*** Source material Section Begins ***

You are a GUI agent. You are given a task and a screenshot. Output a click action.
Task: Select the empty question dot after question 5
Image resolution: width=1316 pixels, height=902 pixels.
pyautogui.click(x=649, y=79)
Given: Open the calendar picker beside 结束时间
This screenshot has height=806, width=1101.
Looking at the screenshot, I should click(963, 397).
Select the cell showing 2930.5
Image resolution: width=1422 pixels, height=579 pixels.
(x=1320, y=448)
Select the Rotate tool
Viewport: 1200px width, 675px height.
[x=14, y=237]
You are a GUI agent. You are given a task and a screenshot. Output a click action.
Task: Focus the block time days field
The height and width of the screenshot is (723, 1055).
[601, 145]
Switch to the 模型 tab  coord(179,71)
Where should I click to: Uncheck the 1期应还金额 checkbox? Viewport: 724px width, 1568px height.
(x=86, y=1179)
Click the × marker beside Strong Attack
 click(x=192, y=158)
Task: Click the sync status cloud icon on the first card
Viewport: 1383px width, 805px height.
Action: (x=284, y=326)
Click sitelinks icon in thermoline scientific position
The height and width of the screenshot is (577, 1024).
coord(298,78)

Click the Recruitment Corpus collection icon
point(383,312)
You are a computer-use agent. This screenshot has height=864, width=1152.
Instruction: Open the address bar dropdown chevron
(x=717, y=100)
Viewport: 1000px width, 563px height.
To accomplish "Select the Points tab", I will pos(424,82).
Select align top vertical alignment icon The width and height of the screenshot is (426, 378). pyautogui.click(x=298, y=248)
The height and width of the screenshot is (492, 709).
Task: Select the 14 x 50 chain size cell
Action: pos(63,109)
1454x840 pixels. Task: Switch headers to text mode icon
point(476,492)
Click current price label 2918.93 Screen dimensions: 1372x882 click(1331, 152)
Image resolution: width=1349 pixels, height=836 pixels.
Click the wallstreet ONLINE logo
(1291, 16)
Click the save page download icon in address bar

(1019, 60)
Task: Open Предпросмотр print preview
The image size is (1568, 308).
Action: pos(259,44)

*** Source material Section Ends ***

• [Problem statement] Look in the material above for the line with "Select align top" and the line with "Task: Open Предпросмотр print preview", and transcribe exactly those lines and all lines between them, nothing more.

• [Written solution]
Select align top vertical alignment icon The width and height of the screenshot is (426, 378). pyautogui.click(x=298, y=248)
The height and width of the screenshot is (492, 709).
Task: Select the 14 x 50 chain size cell
Action: pos(63,109)
1454x840 pixels. Task: Switch headers to text mode icon
point(476,492)
Click current price label 2918.93 Screen dimensions: 1372x882 click(1331, 152)
Image resolution: width=1349 pixels, height=836 pixels.
Click the wallstreet ONLINE logo
(1291, 16)
Click the save page download icon in address bar

(1019, 60)
Task: Open Предпросмотр print preview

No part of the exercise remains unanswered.